* _Instructions for the task_:
Reproduce without changes the material from the line containing "The height and width of the screenshot is (642, 937)." through the end of the material, both included.

* _Material supplied_:
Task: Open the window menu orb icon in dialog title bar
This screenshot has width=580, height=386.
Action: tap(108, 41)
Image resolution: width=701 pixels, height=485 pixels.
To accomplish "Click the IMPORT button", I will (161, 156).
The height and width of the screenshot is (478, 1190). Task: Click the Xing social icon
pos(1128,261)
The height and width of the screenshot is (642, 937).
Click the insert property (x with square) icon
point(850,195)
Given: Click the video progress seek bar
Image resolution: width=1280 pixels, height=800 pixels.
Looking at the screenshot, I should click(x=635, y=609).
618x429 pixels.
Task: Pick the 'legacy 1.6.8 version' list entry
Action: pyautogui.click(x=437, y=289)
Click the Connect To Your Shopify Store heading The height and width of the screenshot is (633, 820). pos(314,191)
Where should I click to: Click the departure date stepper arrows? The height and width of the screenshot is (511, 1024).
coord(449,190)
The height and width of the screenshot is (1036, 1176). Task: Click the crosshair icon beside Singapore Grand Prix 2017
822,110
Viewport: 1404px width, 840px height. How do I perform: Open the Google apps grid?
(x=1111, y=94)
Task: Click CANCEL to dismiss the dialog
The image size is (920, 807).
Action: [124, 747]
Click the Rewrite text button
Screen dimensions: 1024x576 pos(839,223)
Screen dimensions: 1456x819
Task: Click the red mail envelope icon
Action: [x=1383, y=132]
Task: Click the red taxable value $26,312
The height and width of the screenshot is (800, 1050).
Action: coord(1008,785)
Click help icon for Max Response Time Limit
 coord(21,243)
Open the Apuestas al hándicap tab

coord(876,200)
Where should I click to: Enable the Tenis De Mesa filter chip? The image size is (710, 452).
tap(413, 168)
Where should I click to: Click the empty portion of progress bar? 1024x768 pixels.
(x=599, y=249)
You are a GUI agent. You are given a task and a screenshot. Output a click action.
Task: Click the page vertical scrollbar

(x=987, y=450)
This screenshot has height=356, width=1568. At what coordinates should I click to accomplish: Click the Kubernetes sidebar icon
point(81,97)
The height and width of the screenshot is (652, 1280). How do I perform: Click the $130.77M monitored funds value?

* _Written response_:
The height and width of the screenshot is (642, 937).
Click the insert property (x with square) icon
point(850,195)
Given: Click the video progress seek bar
Image resolution: width=1280 pixels, height=800 pixels.
Looking at the screenshot, I should click(x=635, y=609).
618x429 pixels.
Task: Pick the 'legacy 1.6.8 version' list entry
Action: pyautogui.click(x=437, y=289)
Click the Connect To Your Shopify Store heading The height and width of the screenshot is (633, 820). pos(314,191)
Where should I click to: Click the departure date stepper arrows? The height and width of the screenshot is (511, 1024).
coord(449,190)
The height and width of the screenshot is (1036, 1176). Task: Click the crosshair icon beside Singapore Grand Prix 2017
822,110
Viewport: 1404px width, 840px height. How do I perform: Open the Google apps grid?
(x=1111, y=94)
Task: Click CANCEL to dismiss the dialog
The image size is (920, 807).
Action: [124, 747]
Click the Rewrite text button
Screen dimensions: 1024x576 pos(839,223)
Screen dimensions: 1456x819
Task: Click the red mail envelope icon
Action: [x=1383, y=132]
Task: Click the red taxable value $26,312
The height and width of the screenshot is (800, 1050).
Action: coord(1008,785)
Click help icon for Max Response Time Limit
 coord(21,243)
Open the Apuestas al hándicap tab

coord(876,200)
Where should I click to: Enable the Tenis De Mesa filter chip? The image size is (710, 452).
tap(413, 168)
Where should I click to: Click the empty portion of progress bar? 1024x768 pixels.
(x=599, y=249)
You are a GUI agent. You are given a task and a screenshot. Output a click action.
Task: Click the page vertical scrollbar

(x=987, y=450)
This screenshot has height=356, width=1568. At what coordinates should I click to accomplish: Click the Kubernetes sidebar icon
point(81,97)
The height and width of the screenshot is (652, 1280). How do I perform: Click the $130.77M monitored funds value?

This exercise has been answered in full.